___ Extract provided ___

Yellow lights illegal in Michigan

Mark K8MHZ, chief of Hamsexy’s Michigan Bureau, has sent us this e-mail regarding the situation of Yellow flashing lights in Michigan. He submitted this article for your consideration.

Thanks, Bryan. First, here’s a letter from Jim, K8COP – Fearless leader of our local ARES Group, Muskegon County ARES:

It has been brought to my attention that according to Michigan Compiled Law 257.698 amber flashing lights are not only illegal for ARES and RACES members to use, they are also illegal for use on Police and Fire vehicles in the State of Michigan. Amber lights are allowed only for certain vehicles such as snowplows, utility service vehicles, military vehicles, construction vehicles, vehicles such as the Red Cross’s ERV’s, school busses and others. Absolutely no provision is made for amber flashing lights to be used on personal vehicles engaged in volunteer emergency services.

See this link for a chart of allowed and disallowed uses.

So, it seems that the bastion of Hamsexiness, our beloved amber guardian and luminous essence of authority, the ubiquitous yellow flashing light, is illegal. As such, they are NOT to be used for any purpose that the Muskegon County Amateur Radio Service (MCARES, please visit is called in for. In fact, the mere possession of the lights can be illegal. (Except for me, as I do public utility service.) Our EC, Norton Fire’s Lt. Joe Kinnucan, KC8MDJ, and our Skywarn Coordinator, Whitehall Police Officer James Durham, K8COP, cannot even legally posses this newly discovered form of contraband if either intends to use it contrary to the law. (I can just see Jim with a magnetic snowplow light on his car).

Here is Officer Durham’s take on the subject, which I agree with:

I have a current spreadsheet on the “Emergency Light” law if anyone would like a copy. It was compiled by the Michigan State Police, Traffic Services Division. It explains what colored lights can be used by each public safety agency. As for ambulances having the amber lights, that is a federal requirement that they must be equipped with it, and a Federal requirement over rides state law. I know first hand as I asked the same question when I first saw them being equipped with such. As for law enforcement that is in violation, I would contact the chief or sheriff of the agency involved and politely ask them why they are in violation of State Law.

Cadet BigHaving been in the law enforcement field for over 25 years, I personally have taken and charged several people for possessing an unauthorized emergency light. All of those were RED or BLUE Lights. They don’t have to be turned on or mounted on a vehicle. It all boils down to POSSESSION. I know they are sold at your local automotive stores, etc….but it does not make it legal.. If you read the law, they are in violation if they sell a light to an unauthorized person.

If you are using an emergency light during and ARES or RACES event it is still is a no no… It all comes down to being “An authorized emergency vehicle”. That means being a member of a fire department (vol or fulltime paid) A member of an Ambulance service (vol or fulltime paid) or a road service vehicle.

___ Data provided ___

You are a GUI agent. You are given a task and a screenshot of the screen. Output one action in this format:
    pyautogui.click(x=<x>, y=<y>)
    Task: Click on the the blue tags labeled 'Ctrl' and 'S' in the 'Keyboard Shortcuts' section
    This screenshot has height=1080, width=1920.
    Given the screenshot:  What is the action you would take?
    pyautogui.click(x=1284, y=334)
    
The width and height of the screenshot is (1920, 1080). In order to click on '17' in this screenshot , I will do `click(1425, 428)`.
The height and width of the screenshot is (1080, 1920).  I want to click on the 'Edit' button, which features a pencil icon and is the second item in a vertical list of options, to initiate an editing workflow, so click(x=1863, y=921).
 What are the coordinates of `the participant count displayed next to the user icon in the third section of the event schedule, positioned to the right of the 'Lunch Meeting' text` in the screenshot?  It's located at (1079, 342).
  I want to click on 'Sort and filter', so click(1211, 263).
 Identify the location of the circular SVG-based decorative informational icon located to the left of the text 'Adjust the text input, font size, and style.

___

Exercise requirements ▸
Transcribe the passage of the article on Michigan's amber flashing light law above, between "Mark K8MHZ, chief" and "volunteer emergency services.", inclusive.

Solution for this exercise ▸
Mark K8MHZ, chief of Hamsexy’s Michigan Bureau, has sent us this e-mail regarding the situation of Yellow flashing lights in Michigan. He submitted this article for your consideration.

Thanks, Bryan. First, here’s a letter from Jim, K8COP – Fearless leader of our local ARES Group, Muskegon County ARES:

It has been brought to my attention that according to Michigan Compiled Law 257.698 amber flashing lights are not only illegal for ARES and RACES members to use, they are also illegal for use on Police and Fire vehicles in the State of Michigan. Amber lights are allowed only for certain vehicles such as snowplows, utility service vehicles, military vehicles, construction vehicles, vehicles such as the Red Cross’s ERV’s, school busses and others. Absolutely no provision is made for amber flashing lights to be used on personal vehicles engaged in volunteer emergency services.